§ Problem to solve
Search the data below for the line containing "Task: Toggle Italic formatting", then please set down that line and all remaining ones exactly as written.

Data items
|---|
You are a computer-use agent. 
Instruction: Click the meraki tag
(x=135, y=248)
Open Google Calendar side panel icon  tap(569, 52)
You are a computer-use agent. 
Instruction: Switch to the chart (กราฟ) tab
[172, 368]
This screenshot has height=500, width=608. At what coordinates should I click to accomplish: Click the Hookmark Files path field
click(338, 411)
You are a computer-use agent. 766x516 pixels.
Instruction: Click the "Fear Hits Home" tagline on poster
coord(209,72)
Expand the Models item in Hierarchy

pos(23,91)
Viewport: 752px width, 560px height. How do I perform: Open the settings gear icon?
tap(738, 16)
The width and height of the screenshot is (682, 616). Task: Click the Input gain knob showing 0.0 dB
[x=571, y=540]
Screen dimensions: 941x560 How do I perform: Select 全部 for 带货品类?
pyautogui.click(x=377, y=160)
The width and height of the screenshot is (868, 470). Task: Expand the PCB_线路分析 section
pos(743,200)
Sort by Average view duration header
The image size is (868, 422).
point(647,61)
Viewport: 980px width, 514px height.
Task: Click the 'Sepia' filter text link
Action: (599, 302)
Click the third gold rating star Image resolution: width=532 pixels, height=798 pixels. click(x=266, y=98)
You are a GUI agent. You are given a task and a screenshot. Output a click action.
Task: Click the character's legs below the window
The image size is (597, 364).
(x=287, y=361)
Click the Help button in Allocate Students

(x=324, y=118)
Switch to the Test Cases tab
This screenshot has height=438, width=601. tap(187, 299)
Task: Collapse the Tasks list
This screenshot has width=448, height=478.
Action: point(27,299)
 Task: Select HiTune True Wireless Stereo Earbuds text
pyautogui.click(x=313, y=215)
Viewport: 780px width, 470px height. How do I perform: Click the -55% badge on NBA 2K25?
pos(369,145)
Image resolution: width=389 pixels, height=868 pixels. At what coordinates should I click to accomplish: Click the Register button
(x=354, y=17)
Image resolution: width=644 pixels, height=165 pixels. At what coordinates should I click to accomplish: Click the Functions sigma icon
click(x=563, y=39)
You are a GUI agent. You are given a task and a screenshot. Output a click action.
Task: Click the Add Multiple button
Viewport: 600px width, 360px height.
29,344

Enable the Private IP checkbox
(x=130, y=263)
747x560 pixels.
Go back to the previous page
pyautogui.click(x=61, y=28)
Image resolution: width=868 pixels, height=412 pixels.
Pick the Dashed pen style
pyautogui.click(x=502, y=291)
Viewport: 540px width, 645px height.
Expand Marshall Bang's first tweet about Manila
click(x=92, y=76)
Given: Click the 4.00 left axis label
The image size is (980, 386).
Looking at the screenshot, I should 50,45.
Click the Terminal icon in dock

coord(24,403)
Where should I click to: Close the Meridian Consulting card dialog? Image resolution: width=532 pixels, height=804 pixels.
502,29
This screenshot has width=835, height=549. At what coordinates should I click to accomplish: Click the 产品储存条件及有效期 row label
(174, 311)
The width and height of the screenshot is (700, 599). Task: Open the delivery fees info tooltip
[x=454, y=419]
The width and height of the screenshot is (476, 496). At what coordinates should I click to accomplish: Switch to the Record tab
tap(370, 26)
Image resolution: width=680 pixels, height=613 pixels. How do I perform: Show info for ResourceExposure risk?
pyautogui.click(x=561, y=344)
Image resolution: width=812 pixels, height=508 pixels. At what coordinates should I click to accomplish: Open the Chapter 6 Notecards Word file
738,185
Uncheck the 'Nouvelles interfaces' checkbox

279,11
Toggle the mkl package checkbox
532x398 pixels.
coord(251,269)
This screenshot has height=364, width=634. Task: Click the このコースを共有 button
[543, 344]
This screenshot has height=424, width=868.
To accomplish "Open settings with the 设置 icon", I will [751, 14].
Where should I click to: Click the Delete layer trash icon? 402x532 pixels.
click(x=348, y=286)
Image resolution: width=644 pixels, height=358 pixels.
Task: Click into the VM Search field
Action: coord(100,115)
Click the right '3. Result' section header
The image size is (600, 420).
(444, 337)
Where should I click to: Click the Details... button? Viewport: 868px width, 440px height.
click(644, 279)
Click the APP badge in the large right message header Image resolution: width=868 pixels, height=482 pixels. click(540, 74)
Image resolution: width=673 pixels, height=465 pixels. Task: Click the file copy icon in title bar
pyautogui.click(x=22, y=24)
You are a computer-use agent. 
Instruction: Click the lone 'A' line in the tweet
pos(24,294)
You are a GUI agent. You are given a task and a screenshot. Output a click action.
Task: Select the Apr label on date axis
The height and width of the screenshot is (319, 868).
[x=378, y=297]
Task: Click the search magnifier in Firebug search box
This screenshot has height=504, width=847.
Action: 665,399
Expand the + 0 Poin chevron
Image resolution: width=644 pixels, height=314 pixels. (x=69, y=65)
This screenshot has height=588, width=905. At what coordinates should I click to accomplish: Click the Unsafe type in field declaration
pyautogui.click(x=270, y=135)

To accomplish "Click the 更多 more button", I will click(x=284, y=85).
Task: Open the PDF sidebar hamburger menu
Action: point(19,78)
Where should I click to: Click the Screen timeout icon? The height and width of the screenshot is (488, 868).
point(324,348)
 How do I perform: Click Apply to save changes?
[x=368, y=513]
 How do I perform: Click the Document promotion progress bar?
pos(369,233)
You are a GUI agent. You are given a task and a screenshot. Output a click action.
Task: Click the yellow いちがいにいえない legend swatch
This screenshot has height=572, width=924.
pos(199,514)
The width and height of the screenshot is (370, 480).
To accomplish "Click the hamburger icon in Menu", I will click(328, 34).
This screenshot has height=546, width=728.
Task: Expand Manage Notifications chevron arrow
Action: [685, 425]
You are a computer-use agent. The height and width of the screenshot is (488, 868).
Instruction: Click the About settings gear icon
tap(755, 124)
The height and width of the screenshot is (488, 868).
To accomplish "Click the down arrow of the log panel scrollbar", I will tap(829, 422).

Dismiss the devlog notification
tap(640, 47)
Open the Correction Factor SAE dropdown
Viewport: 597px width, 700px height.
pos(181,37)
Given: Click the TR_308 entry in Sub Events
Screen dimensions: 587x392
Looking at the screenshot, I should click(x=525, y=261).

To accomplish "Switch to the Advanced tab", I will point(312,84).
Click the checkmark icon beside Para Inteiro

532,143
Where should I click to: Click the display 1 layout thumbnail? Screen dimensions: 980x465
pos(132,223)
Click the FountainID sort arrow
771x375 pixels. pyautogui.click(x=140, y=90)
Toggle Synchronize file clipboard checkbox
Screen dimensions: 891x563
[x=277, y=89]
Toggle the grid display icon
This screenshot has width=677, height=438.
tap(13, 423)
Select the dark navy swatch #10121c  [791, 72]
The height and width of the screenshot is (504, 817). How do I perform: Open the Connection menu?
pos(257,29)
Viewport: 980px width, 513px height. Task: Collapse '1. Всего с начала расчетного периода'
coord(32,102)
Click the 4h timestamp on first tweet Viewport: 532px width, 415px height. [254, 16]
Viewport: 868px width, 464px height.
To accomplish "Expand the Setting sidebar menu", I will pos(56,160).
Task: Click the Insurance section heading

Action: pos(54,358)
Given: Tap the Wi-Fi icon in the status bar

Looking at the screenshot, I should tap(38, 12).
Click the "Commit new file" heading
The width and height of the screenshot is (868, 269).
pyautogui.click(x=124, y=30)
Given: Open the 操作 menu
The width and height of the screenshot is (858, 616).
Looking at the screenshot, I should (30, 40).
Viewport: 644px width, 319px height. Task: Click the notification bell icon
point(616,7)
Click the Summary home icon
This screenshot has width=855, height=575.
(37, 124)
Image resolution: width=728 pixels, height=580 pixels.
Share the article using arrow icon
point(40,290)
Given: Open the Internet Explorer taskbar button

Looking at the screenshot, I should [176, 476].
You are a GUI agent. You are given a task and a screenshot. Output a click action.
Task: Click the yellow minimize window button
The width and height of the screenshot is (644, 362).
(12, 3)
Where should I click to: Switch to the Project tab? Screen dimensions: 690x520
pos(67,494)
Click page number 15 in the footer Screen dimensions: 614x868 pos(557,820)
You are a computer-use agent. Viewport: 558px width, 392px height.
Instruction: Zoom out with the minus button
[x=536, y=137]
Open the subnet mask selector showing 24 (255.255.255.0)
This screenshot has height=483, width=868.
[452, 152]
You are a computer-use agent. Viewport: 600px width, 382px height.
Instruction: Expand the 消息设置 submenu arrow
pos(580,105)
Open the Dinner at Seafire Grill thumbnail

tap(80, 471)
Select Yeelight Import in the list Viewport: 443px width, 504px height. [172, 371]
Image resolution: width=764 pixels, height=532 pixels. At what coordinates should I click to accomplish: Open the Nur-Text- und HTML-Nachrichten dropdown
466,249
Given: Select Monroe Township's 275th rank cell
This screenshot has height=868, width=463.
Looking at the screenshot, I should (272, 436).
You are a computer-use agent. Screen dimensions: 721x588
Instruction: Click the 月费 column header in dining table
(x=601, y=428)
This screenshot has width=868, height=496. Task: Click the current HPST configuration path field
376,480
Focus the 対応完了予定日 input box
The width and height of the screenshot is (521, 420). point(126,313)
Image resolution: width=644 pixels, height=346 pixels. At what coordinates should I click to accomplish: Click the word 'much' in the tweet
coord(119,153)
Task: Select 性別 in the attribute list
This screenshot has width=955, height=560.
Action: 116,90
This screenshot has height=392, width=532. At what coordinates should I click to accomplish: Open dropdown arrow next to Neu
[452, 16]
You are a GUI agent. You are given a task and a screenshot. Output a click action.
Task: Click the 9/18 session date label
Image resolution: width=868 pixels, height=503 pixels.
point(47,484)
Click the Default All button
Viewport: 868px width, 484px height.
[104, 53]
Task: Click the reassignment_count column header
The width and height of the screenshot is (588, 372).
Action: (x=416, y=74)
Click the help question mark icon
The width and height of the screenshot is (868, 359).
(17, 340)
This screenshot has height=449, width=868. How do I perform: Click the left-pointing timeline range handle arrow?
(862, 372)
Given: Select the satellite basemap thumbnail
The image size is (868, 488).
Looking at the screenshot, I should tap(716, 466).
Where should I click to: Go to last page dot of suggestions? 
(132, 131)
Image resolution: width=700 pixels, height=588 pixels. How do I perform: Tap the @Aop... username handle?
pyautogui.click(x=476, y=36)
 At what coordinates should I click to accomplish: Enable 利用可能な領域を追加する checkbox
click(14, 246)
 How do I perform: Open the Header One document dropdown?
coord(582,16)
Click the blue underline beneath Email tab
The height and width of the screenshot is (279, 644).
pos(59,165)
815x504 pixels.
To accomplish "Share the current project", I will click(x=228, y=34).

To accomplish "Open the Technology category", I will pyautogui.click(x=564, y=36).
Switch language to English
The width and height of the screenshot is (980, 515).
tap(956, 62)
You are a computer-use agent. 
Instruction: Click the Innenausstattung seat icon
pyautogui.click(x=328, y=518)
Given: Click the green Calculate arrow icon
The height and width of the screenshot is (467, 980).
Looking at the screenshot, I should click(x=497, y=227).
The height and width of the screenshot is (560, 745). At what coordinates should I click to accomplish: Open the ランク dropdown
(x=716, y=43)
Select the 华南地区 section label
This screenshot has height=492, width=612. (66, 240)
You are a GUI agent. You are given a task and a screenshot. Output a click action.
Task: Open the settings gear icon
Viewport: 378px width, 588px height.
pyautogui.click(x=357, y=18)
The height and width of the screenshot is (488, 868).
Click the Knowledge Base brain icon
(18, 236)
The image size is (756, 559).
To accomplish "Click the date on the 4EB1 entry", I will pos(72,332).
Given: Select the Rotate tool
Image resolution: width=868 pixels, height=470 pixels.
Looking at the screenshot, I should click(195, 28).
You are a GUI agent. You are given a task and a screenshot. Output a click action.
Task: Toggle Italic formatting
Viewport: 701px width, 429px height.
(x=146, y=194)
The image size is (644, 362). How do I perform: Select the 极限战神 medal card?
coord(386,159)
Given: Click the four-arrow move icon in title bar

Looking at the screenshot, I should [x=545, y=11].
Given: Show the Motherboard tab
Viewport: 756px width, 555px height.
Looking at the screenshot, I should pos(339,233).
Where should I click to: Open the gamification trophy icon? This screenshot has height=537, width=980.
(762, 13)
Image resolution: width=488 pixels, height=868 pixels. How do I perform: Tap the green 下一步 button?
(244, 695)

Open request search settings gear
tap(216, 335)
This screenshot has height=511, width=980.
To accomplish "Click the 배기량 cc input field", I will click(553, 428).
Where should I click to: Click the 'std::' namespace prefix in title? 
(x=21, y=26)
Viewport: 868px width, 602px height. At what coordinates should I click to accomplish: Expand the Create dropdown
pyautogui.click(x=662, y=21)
|---|
§ The completed task
Task: Toggle Italic formatting
Viewport: 701px width, 429px height.
(x=146, y=194)
The image size is (644, 362). How do I perform: Select the 极限战神 medal card?
coord(386,159)
Given: Click the four-arrow move icon in title bar

Looking at the screenshot, I should [x=545, y=11].
Given: Show the Motherboard tab
Viewport: 756px width, 555px height.
Looking at the screenshot, I should pos(339,233).
Where should I click to: Open the gamification trophy icon? This screenshot has height=537, width=980.
(762, 13)
Image resolution: width=488 pixels, height=868 pixels. How do I perform: Tap the green 下一步 button?
(244, 695)

Open request search settings gear
tap(216, 335)
This screenshot has height=511, width=980.
To accomplish "Click the 배기량 cc input field", I will click(553, 428).
Where should I click to: Click the 'std::' namespace prefix in title? 
(x=21, y=26)
Viewport: 868px width, 602px height. At what coordinates should I click to accomplish: Expand the Create dropdown
pyautogui.click(x=662, y=21)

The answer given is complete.